YOUR TASK
Copy the following items line for line, without changing anything.

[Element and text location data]
# # # # # # #
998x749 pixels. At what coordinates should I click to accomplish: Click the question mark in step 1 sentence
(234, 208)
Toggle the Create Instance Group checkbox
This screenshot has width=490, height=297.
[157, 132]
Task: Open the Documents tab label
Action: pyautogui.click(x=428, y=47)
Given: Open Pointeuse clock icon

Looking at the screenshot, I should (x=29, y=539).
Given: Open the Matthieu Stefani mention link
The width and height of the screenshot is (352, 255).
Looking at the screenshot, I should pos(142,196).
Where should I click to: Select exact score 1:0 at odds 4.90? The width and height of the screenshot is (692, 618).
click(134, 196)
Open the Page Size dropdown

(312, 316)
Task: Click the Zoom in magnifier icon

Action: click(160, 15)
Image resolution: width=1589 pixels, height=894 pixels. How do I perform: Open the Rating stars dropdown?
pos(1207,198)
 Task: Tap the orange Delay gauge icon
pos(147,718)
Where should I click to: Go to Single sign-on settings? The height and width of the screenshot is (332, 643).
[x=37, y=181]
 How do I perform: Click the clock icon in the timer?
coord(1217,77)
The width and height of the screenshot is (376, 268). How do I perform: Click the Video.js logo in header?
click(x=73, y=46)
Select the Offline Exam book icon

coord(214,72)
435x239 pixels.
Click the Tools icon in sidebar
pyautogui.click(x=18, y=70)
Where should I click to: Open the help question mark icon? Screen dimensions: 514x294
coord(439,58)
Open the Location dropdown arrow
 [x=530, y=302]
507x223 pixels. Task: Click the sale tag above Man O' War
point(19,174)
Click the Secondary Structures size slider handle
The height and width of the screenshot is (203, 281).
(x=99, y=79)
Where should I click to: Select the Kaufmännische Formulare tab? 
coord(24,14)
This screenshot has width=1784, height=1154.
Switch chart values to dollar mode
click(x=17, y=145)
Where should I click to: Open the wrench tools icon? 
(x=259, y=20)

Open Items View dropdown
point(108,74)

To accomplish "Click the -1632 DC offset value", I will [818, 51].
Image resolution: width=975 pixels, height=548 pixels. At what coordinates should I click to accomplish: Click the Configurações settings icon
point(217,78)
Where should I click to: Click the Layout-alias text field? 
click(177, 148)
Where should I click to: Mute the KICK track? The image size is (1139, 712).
# # # # # # #
RESULT OF THE TASK
998x749 pixels. At what coordinates should I click to accomplish: Click the question mark in step 1 sentence
(234, 208)
Toggle the Create Instance Group checkbox
This screenshot has width=490, height=297.
[157, 132]
Task: Open the Documents tab label
Action: pyautogui.click(x=428, y=47)
Given: Open Pointeuse clock icon

Looking at the screenshot, I should (x=29, y=539).
Given: Open the Matthieu Stefani mention link
The width and height of the screenshot is (352, 255).
Looking at the screenshot, I should pos(142,196).
Where should I click to: Select exact score 1:0 at odds 4.90? The width and height of the screenshot is (692, 618).
click(134, 196)
Open the Page Size dropdown

(312, 316)
Task: Click the Zoom in magnifier icon

Action: click(160, 15)
Image resolution: width=1589 pixels, height=894 pixels. How do I perform: Open the Rating stars dropdown?
pos(1207,198)
 Task: Tap the orange Delay gauge icon
pos(147,718)
Where should I click to: Go to Single sign-on settings? The height and width of the screenshot is (332, 643).
[x=37, y=181]
 How do I perform: Click the clock icon in the timer?
coord(1217,77)
The width and height of the screenshot is (376, 268). How do I perform: Click the Video.js logo in header?
click(x=73, y=46)
Select the Offline Exam book icon

coord(214,72)
435x239 pixels.
Click the Tools icon in sidebar
pyautogui.click(x=18, y=70)
Where should I click to: Open the help question mark icon? Screen dimensions: 514x294
coord(439,58)
Open the Location dropdown arrow
 [x=530, y=302]
507x223 pixels. Task: Click the sale tag above Man O' War
point(19,174)
Click the Secondary Structures size slider handle
The height and width of the screenshot is (203, 281).
(x=99, y=79)
Where should I click to: Select the Kaufmännische Formulare tab? 
coord(24,14)
This screenshot has width=1784, height=1154.
Switch chart values to dollar mode
click(x=17, y=145)
Where should I click to: Open the wrench tools icon? 
(x=259, y=20)

Open Items View dropdown
point(108,74)

To accomplish "Click the -1632 DC offset value", I will [818, 51].
Image resolution: width=975 pixels, height=548 pixels. At what coordinates should I click to accomplish: Click the Configurações settings icon
point(217,78)
Where should I click to: Click the Layout-alias text field? 
click(177, 148)
Where should I click to: Mute the KICK track? The image size is (1139, 712).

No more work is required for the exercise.